(Rows showing where targets appear)
__________
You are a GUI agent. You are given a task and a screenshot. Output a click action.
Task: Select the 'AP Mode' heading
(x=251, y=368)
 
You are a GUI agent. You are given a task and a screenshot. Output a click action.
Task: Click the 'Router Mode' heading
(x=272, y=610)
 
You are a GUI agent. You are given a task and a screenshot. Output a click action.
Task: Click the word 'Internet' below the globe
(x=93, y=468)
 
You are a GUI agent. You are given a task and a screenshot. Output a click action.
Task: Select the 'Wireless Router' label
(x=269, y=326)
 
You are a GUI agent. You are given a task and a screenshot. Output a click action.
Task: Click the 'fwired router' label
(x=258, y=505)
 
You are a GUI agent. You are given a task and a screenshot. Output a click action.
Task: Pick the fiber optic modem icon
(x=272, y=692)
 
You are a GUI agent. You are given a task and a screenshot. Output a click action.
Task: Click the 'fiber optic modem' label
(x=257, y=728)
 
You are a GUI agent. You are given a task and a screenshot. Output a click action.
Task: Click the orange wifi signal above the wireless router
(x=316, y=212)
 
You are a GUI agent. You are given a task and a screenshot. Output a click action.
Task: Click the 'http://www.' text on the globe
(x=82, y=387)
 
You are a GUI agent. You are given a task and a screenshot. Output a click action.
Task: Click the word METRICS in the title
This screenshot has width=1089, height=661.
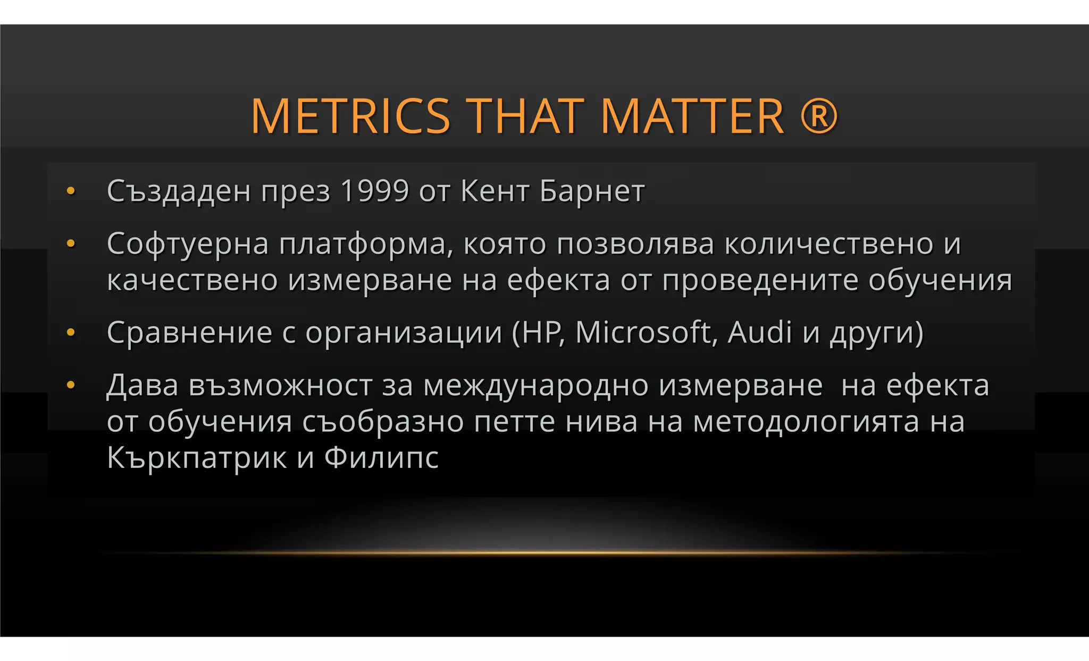(350, 116)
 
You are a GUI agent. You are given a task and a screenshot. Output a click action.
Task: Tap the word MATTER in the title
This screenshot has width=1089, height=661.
(692, 116)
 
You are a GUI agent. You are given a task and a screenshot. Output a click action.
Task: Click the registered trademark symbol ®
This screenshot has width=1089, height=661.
(819, 116)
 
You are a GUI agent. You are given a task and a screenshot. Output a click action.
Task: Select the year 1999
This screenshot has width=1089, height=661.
(374, 191)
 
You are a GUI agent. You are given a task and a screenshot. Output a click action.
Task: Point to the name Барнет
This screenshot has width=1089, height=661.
(592, 191)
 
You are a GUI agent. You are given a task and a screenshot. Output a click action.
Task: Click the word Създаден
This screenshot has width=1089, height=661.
(179, 191)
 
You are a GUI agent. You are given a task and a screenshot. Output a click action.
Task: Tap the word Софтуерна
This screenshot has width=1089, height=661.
(188, 244)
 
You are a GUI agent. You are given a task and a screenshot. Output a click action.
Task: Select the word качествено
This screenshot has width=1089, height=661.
(192, 280)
__________
## [BRIEF]
State how many lines of the listing contain the string "optic", with case counting. Give only the number.

## [SOLUTION TO THIS PROBLEM]
2